A grand entertainment, as ever with Bennett’s richly imaginative yarns.

Things are not what they seem in a place where leviathans roam the land and plots against the empire flourish.

Part fantasy, part procedural, the second installment in Bennett’s Shadow of the Leviathan series—following The Tainted Cup (2024)—finds Dinios Kol, the much put upon assistant to investigator Ana Dolabra (rhymes with abracadabra), investigating a murder on the far edges of the Empire of Khanum. Ana is “a woman so brilliant [that] she lives most of her days blindfolded and rarely leaves her rooms, for fear that common life shall overwhelm her mind.” That leaves it up to Din to try to piece together what happened to an unfortunate servant of the empire whose body is turning up in bits and pieces—understandable, perhaps, since the man worked for the tax division of the imperial treasury, “here to confer with the king of Yarrow on high imperial business,” as a local flatfoot, Malo, tells him.
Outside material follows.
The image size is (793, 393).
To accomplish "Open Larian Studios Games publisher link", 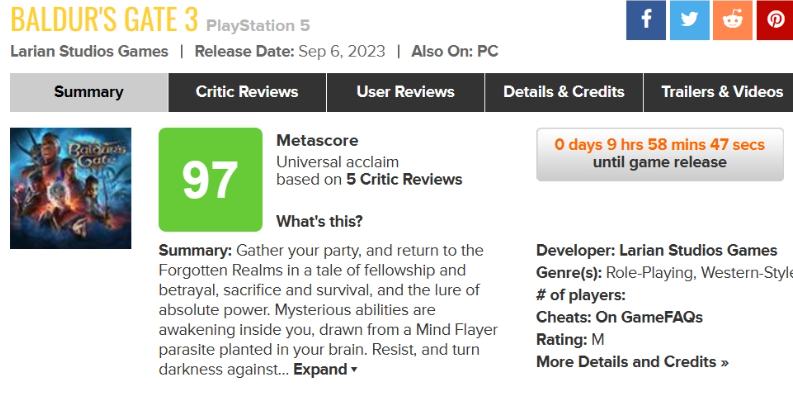I will click(x=89, y=52).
It’s a grisly affair, all severed hands and disembowelment, “as if all the organs had been scooped out by a giant spoon,” and Din has a sensitive tummy. That drop of corruption in the title has nothing to do with the fact that when Ana arrives on the scene she feasts on a pile of raw shellfish. No, the corruption has to do with the ability of the Empire’s folks to alter bodies with all manner of tools and potions and such, and when they concoct a plan to inject “ossuary moss” into bone marrow to keep Din and his fellow “engravers” from going bonkers, Ana’s antennae go up—and even more so when the aforementioned king turns up “dead as a fucking boiled scallop.” Red herrings—some in various stages of rot—abound as Ana, Din, and Malo sort out all the nefarious doings.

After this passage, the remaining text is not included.